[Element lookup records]
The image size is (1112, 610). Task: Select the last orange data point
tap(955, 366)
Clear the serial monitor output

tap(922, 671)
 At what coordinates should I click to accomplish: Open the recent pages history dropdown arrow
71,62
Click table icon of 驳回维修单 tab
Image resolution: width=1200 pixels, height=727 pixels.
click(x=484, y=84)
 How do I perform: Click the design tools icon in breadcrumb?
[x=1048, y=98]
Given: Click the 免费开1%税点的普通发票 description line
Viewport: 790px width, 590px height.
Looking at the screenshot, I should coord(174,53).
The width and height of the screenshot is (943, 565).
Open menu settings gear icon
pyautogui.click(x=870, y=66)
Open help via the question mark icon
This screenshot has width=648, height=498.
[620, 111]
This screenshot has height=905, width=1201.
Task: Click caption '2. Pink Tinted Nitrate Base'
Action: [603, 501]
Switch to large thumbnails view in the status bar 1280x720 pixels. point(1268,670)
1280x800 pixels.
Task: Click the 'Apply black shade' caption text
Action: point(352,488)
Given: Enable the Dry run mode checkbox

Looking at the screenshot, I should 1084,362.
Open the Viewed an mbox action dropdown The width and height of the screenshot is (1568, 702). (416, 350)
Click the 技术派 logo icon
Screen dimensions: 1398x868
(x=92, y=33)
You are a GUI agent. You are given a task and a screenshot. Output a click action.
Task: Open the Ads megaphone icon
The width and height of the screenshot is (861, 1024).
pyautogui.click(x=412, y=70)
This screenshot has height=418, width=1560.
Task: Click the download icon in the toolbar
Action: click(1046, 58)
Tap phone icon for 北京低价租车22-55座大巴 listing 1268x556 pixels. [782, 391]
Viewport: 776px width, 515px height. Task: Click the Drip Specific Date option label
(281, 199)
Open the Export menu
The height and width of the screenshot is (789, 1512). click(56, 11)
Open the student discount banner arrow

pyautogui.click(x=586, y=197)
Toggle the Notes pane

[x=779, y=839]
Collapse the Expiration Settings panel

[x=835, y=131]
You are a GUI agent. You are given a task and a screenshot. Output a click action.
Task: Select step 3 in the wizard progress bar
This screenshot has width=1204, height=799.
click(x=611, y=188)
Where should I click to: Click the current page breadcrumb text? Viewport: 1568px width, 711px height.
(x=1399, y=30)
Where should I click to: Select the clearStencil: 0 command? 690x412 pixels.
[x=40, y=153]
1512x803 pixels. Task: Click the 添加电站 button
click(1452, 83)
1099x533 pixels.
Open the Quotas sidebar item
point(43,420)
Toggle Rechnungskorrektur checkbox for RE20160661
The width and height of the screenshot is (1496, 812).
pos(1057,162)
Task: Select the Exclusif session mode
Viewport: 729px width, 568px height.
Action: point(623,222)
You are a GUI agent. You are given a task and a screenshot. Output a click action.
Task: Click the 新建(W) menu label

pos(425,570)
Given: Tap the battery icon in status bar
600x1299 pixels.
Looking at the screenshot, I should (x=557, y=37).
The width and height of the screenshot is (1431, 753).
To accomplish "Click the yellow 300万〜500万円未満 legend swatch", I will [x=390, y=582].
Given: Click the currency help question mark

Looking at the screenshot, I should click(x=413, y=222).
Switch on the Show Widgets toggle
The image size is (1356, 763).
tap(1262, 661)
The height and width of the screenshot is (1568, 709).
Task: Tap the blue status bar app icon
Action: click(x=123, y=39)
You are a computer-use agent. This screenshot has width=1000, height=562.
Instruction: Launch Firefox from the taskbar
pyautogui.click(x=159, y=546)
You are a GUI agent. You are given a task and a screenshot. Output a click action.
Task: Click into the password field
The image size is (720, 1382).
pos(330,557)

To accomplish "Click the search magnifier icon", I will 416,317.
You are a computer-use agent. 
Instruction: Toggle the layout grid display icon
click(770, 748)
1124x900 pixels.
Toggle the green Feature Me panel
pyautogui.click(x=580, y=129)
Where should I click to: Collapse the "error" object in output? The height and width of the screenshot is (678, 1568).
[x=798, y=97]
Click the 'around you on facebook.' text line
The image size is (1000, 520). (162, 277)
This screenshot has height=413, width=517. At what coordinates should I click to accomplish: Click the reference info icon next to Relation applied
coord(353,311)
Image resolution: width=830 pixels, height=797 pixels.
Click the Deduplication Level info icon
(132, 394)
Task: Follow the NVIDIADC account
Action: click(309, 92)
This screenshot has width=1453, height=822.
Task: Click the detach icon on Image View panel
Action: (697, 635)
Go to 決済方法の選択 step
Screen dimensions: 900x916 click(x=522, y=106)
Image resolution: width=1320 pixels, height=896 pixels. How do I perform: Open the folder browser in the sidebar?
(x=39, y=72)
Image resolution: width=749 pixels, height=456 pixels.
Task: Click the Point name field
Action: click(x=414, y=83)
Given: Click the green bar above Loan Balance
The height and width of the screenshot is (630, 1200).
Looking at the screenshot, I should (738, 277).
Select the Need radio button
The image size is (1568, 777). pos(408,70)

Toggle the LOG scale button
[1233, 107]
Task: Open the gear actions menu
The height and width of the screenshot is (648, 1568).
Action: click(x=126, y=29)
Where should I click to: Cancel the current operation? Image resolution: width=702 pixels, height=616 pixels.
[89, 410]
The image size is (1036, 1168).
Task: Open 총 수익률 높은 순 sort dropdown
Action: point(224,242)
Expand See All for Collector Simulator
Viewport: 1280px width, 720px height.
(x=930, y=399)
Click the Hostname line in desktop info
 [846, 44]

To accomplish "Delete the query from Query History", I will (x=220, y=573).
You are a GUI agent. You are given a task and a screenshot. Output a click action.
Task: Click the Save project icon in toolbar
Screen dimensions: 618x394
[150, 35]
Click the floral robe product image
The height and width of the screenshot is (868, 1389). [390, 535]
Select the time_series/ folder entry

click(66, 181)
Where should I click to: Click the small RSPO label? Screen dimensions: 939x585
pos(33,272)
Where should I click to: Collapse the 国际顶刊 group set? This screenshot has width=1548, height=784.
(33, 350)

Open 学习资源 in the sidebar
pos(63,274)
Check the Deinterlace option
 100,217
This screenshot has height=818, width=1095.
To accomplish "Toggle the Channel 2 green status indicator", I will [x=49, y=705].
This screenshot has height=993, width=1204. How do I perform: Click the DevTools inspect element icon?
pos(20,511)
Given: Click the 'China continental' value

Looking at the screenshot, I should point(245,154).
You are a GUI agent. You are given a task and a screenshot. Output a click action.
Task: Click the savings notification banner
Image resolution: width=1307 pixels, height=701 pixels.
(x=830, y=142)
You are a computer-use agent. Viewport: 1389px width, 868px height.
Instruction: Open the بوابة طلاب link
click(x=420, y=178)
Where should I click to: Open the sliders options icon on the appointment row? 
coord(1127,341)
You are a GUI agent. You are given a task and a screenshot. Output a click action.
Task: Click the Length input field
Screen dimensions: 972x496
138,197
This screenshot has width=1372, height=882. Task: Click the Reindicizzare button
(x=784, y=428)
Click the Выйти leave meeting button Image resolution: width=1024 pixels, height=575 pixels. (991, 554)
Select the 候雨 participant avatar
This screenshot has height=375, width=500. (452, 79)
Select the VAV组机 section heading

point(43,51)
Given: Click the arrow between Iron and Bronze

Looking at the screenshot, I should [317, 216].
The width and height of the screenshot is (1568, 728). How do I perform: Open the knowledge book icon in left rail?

## Exercise
Retype every row above character for character, leaving nothing out and changing nothing.

## Solution below
The image size is (1112, 610). Task: Select the last orange data point
tap(955, 366)
Clear the serial monitor output

tap(922, 671)
 At what coordinates should I click to accomplish: Open the recent pages history dropdown arrow
71,62
Click table icon of 驳回维修单 tab
Image resolution: width=1200 pixels, height=727 pixels.
click(x=484, y=84)
 How do I perform: Click the design tools icon in breadcrumb?
[x=1048, y=98]
Given: Click the 免费开1%税点的普通发票 description line
Viewport: 790px width, 590px height.
Looking at the screenshot, I should coord(174,53).
The width and height of the screenshot is (943, 565).
Open menu settings gear icon
pyautogui.click(x=870, y=66)
Open help via the question mark icon
This screenshot has width=648, height=498.
[620, 111]
This screenshot has height=905, width=1201.
Task: Click caption '2. Pink Tinted Nitrate Base'
Action: [603, 501]
Switch to large thumbnails view in the status bar 1280x720 pixels. point(1268,670)
1280x800 pixels.
Task: Click the 'Apply black shade' caption text
Action: point(352,488)
Given: Enable the Dry run mode checkbox

Looking at the screenshot, I should 1084,362.
Open the Viewed an mbox action dropdown The width and height of the screenshot is (1568, 702). (416, 350)
Click the 技术派 logo icon
Screen dimensions: 1398x868
(x=92, y=33)
You are a GUI agent. You are given a task and a screenshot. Output a click action.
Task: Open the Ads megaphone icon
The width and height of the screenshot is (861, 1024).
pyautogui.click(x=412, y=70)
This screenshot has height=418, width=1560.
Task: Click the download icon in the toolbar
Action: click(1046, 58)
Tap phone icon for 北京低价租车22-55座大巴 listing 1268x556 pixels. [782, 391]
Viewport: 776px width, 515px height. Task: Click the Drip Specific Date option label
(281, 199)
Open the Export menu
The height and width of the screenshot is (789, 1512). click(56, 11)
Open the student discount banner arrow

pyautogui.click(x=586, y=197)
Toggle the Notes pane

[x=779, y=839]
Collapse the Expiration Settings panel

[x=835, y=131]
You are a GUI agent. You are given a task and a screenshot. Output a click action.
Task: Select step 3 in the wizard progress bar
This screenshot has width=1204, height=799.
click(x=611, y=188)
Where should I click to: Click the current page breadcrumb text? Viewport: 1568px width, 711px height.
(x=1399, y=30)
Where should I click to: Select the clearStencil: 0 command? 690x412 pixels.
[x=40, y=153]
1512x803 pixels. Task: Click the 添加电站 button
click(1452, 83)
1099x533 pixels.
Open the Quotas sidebar item
point(43,420)
Toggle Rechnungskorrektur checkbox for RE20160661
The width and height of the screenshot is (1496, 812).
pos(1057,162)
Task: Select the Exclusif session mode
Viewport: 729px width, 568px height.
Action: point(623,222)
You are a GUI agent. You are given a task and a screenshot. Output a click action.
Task: Click the 新建(W) menu label

pos(425,570)
Given: Tap the battery icon in status bar
600x1299 pixels.
Looking at the screenshot, I should (x=557, y=37).
The width and height of the screenshot is (1431, 753).
To accomplish "Click the yellow 300万〜500万円未満 legend swatch", I will [x=390, y=582].
Given: Click the currency help question mark

Looking at the screenshot, I should click(x=413, y=222).
Switch on the Show Widgets toggle
The image size is (1356, 763).
tap(1262, 661)
The height and width of the screenshot is (1568, 709).
Task: Tap the blue status bar app icon
Action: click(x=123, y=39)
You are a computer-use agent. This screenshot has width=1000, height=562.
Instruction: Launch Firefox from the taskbar
pyautogui.click(x=159, y=546)
You are a GUI agent. You are given a task and a screenshot. Output a click action.
Task: Click into the password field
The image size is (720, 1382).
pos(330,557)

To accomplish "Click the search magnifier icon", I will 416,317.
You are a computer-use agent. 
Instruction: Toggle the layout grid display icon
click(770, 748)
1124x900 pixels.
Toggle the green Feature Me panel
pyautogui.click(x=580, y=129)
Where should I click to: Collapse the "error" object in output? The height and width of the screenshot is (678, 1568).
[x=798, y=97]
Click the 'around you on facebook.' text line
The image size is (1000, 520). (162, 277)
This screenshot has height=413, width=517. At what coordinates should I click to accomplish: Click the reference info icon next to Relation applied
coord(353,311)
Image resolution: width=830 pixels, height=797 pixels.
Click the Deduplication Level info icon
(132, 394)
Task: Follow the NVIDIADC account
Action: click(309, 92)
This screenshot has width=1453, height=822.
Task: Click the detach icon on Image View panel
Action: (697, 635)
Go to 決済方法の選択 step
Screen dimensions: 900x916 click(x=522, y=106)
Image resolution: width=1320 pixels, height=896 pixels. How do I perform: Open the folder browser in the sidebar?
(x=39, y=72)
Image resolution: width=749 pixels, height=456 pixels.
Task: Click the Point name field
Action: click(x=414, y=83)
Given: Click the green bar above Loan Balance
The height and width of the screenshot is (630, 1200).
Looking at the screenshot, I should (738, 277).
Select the Need radio button
The image size is (1568, 777). pos(408,70)

Toggle the LOG scale button
[1233, 107]
Task: Open the gear actions menu
The height and width of the screenshot is (648, 1568).
Action: click(x=126, y=29)
Where should I click to: Cancel the current operation? Image resolution: width=702 pixels, height=616 pixels.
[89, 410]
The image size is (1036, 1168).
Task: Open 총 수익률 높은 순 sort dropdown
Action: point(224,242)
Expand See All for Collector Simulator
Viewport: 1280px width, 720px height.
(x=930, y=399)
Click the Hostname line in desktop info
 [846, 44]

To accomplish "Delete the query from Query History", I will (x=220, y=573).
You are a GUI agent. You are given a task and a screenshot. Output a click action.
Task: Click the Save project icon in toolbar
Screen dimensions: 618x394
[150, 35]
Click the floral robe product image
The height and width of the screenshot is (868, 1389). [390, 535]
Select the time_series/ folder entry

click(66, 181)
Where should I click to: Click the small RSPO label? Screen dimensions: 939x585
pos(33,272)
Where should I click to: Collapse the 国际顶刊 group set? This screenshot has width=1548, height=784.
(33, 350)

Open 学习资源 in the sidebar
pos(63,274)
Check the Deinterlace option
 100,217
This screenshot has height=818, width=1095.
To accomplish "Toggle the Channel 2 green status indicator", I will [x=49, y=705].
This screenshot has height=993, width=1204. How do I perform: Click the DevTools inspect element icon?
pos(20,511)
Given: Click the 'China continental' value

Looking at the screenshot, I should point(245,154).
You are a GUI agent. You are given a task and a screenshot. Output a click action.
Task: Click the savings notification banner
Image resolution: width=1307 pixels, height=701 pixels.
(x=830, y=142)
You are a computer-use agent. Viewport: 1389px width, 868px height.
Instruction: Open the بوابة طلاب link
click(x=420, y=178)
Where should I click to: Open the sliders options icon on the appointment row? 
coord(1127,341)
You are a GUI agent. You are given a task and a screenshot. Output a click action.
Task: Click the Length input field
Screen dimensions: 972x496
138,197
This screenshot has width=1372, height=882. Task: Click the Reindicizzare button
(x=784, y=428)
Click the Выйти leave meeting button Image resolution: width=1024 pixels, height=575 pixels. (991, 554)
Select the 候雨 participant avatar
This screenshot has height=375, width=500. (452, 79)
Select the VAV组机 section heading

point(43,51)
Given: Click the arrow between Iron and Bronze

Looking at the screenshot, I should [317, 216].
The width and height of the screenshot is (1568, 728). How do I perform: Open the knowledge book icon in left rail?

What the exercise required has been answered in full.